By Lainie Smith, Media Strategist at Digilant
This Wednesday, the Ad Club held its annual Media Innovation Day & Maven Awards, a “daylong content event covering new and emerging media, and focusing on the rapid media and marketing shifts that are impacting brands.” As soon as I stepped foot inside the building to the roaring echo of the crowd welcoming the next speaker to stage, I knew I was in for a treat. Topics ranged from artificial intelligence, to robotics, to OTT, to partnerships and podcasts, but some overwhelming themes united the presentations, namely choice, personalization and relevancy. While technology continues to change how we communicate, media professionals can always rely on the unchanging nature of the consumer characterized by an innate desire for experiences.
In a world where people value their time above all else, new media channels and platforms must offer the user personal choice and flexibility if they want to survive. Nowhere is this more reflected than in OTT (Over-The-Top) content, comprising of all the media that we can’t get enough of from streaming platforms and services. Digital leaders from HP, Hulu, Nielsen, and Roku spearheaded a panel discussion on the booming OTT industry, opened by Seth Walters from Roku who pointed out how ubiquitous OTT has become with Rokus now in 15 million households that collectively view a billion hours of content a month.
Enid Maran from Nielsen jumped in to discuss how to best harness the buying power of these viewers, noting, “We have a new landscape to get messages out – what is the best way to market this space to advertisers?” The key to the success of this type of content lies in the flexibility it provides the user. Media consumption is no longer dictated by a broadcast calendar, allowing users to schedule their entertainment around their lives and not the other way around. Even what the advertiser puts out needs to be on the user’s terms. Peter Naylor added to the discussion by saying that, “nobody hates ads, but everybody hates irrelevance.”

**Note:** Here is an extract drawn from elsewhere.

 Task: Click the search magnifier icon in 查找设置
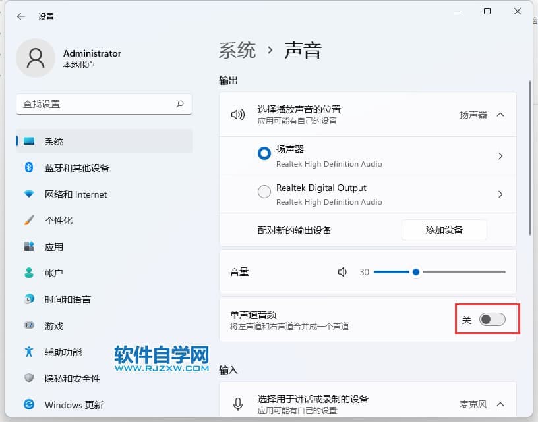click(x=180, y=104)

Often times, the most meaningful media triggers the consumer’s imagination and allows them to take an active role in shaping the ads they receive. Chris Giliberti, Head of Multiplatform at Gimlet, perfectly illustrated this concept when he played a Hiscox podcast advertisement for us. Simply listening to the narration of a single speaker, the user must apply his or her imagination to picture the speaker – what he looks like, where he came from, his current environment. It’s been proven that imagination is deeply linked to memory, so the key to memorable media may lie in leaving space for the consumer to personalize it, rather than crafting the entire narrative for him or her.
Experiences Over Things
It’s tough to pick one speaker that I most enjoyed hearing from when the lineup consisted of top execs from companies like Pinterest, Waze, Havas, and IBM, but one particularly memorable presentation was delivered by Anthony Reeves, Global Creative Director at Amazon. Reeves began his presentation by clearly identifying Amazon as an “experience” company, rather than a tech or eCommerce giant. “People need experiences to drive us forward, either physically or through technology,” he said, before showing a clip of Amazon partnering with Hyundai to physically bring cars to potential car purchasers for a test drive, rather than the customer going to dealership . This novel approach to the test-driving experience yielded great results for Hyundai, increasing sales and brand affinity amongst its audience.

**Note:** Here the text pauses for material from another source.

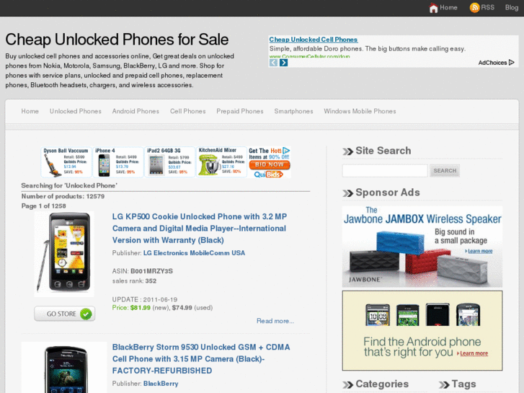The width and height of the screenshot is (524, 393).
Task: Open the LG KP500 Cookie product link
Action: click(200, 229)
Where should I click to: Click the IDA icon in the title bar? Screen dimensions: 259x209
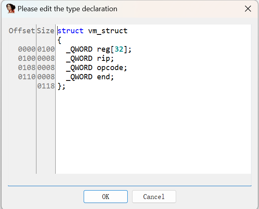point(11,8)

On the topic of change, Mr. Reeves quoted Amazon’s CEO, Jeff Bezos by saying, “When trends emerge, businesses have a choice – embrace them and you get a tailwind; fight them and you’re fighting the future.” But he left the audience with his understanding of the one constant in the rapidly changing media landscape – experience. Withstanding all change, the need for human experience will never go away.
Although media is constantly innovating, media consumers haven’t changed. The constant that media companies can drive towards is experience; the problem lies in how to adapt experiences across increasingly automated media channels, while still allowing the user the flexibility of making their own choices.